**WHAT TO PRODUCE**
Answer with one number only: how many lines in this material contain the word "height"?
**********
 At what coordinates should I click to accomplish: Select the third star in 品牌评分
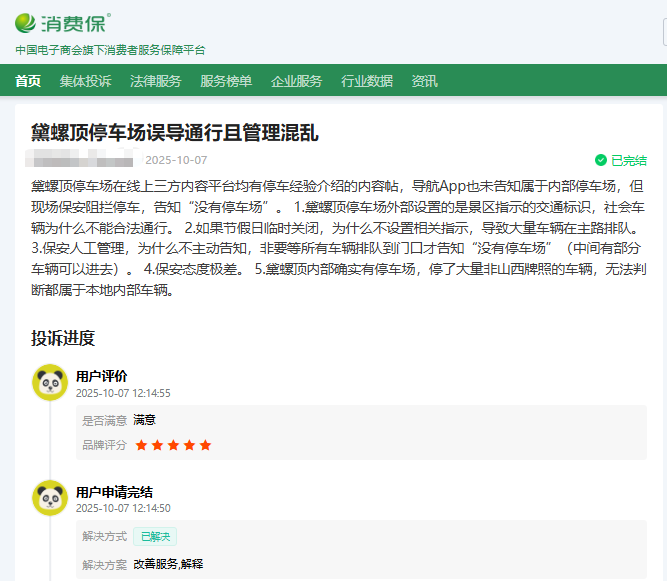pos(174,445)
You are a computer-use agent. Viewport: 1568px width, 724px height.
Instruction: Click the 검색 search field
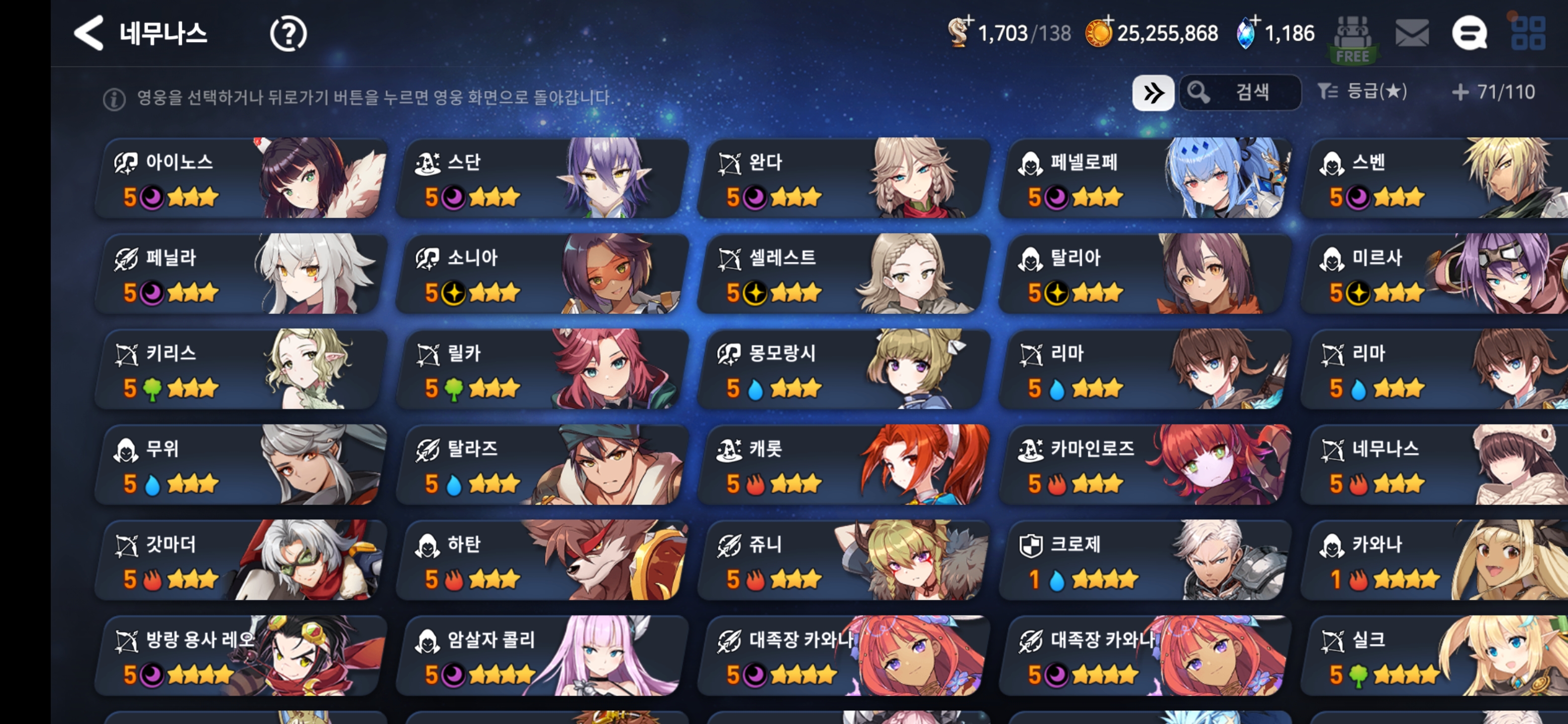[x=1239, y=93]
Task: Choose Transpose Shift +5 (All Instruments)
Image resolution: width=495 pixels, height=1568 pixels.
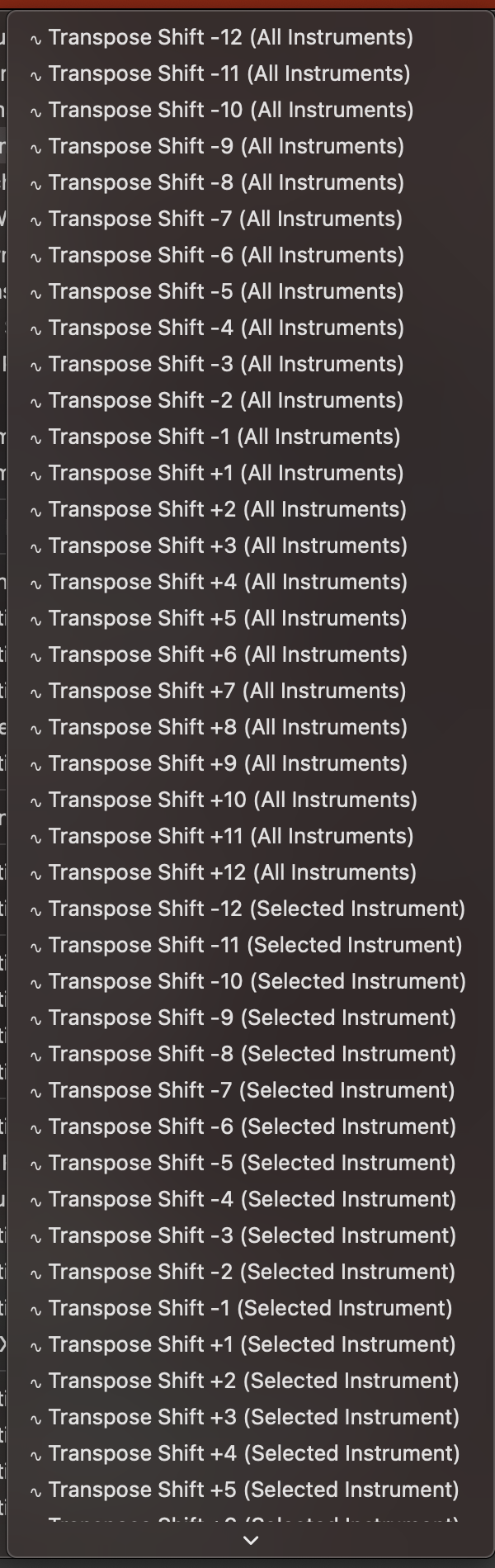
**********
**EXERCISE SOLUTION**
2